Abstract

It is important to delineate the relationship between opioid use and spine surgery outcomes. To determine the association between preoperative opioid usage and postoperative adverse events, patient satisfaction, return to work, and improvement in Oswestry Disability Index (ODI) in patients undergoing lumbar fusion procedures by using 2-yr data from a prospective spine registry. Preoperative opioid chronicity from 8693 lumbar fusion patients was defined as opioid-naïve (no usage), new users (<6 wk), short-term users (6 wk-3 mo), intermediate-term users (3-6 mo), and chronic users (>6 mo). Multivariate generalized estimating equation models were constructed.
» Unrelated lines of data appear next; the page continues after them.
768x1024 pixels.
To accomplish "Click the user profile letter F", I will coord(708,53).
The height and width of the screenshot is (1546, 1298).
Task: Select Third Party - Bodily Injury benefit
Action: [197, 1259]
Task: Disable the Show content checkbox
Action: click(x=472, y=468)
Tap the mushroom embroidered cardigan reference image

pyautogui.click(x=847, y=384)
All comparisons were to opioid-naïve patients. Chronic opioid users showed less satisfaction with their procedure at 90 d (Relative Risk (RR) 0.95, P=.001), 1 yr (RR 0.89, P=.001), and 2 yr (RR 0.89, P=.005). New opioid users were more likely to show improvement in ODI at 90 d (RR 1.25, P<.001), 1 yr (RR 1.17, P<.001), and 2 yr (RR 1.19, P=.002). Short-term opioid users were more likely to show ODI improvement at 90 d (RR 1.25, P<.001). Chronic opioid users were less likely to show ODI improvement at 90 d (RR 0.90, P=.004), 1 yr (RR 0.85, P<.001), and 2 yr (RR 0.80, P=.003). Chronic opioid users were less likely to return to work at 90 d (RR 0.80, P<.001). In lumbar fusion patients and when compared to opioid-naïve patients, new opioid users were more likely and chronic opioid users less likely to have improved ODI scores 2 yr after surgery. Chronic opioid users are less likely to be satisfied with their procedure 2 yr after surgery and less likely to return to work at 90 d. Preoperative opioid counseling is advised.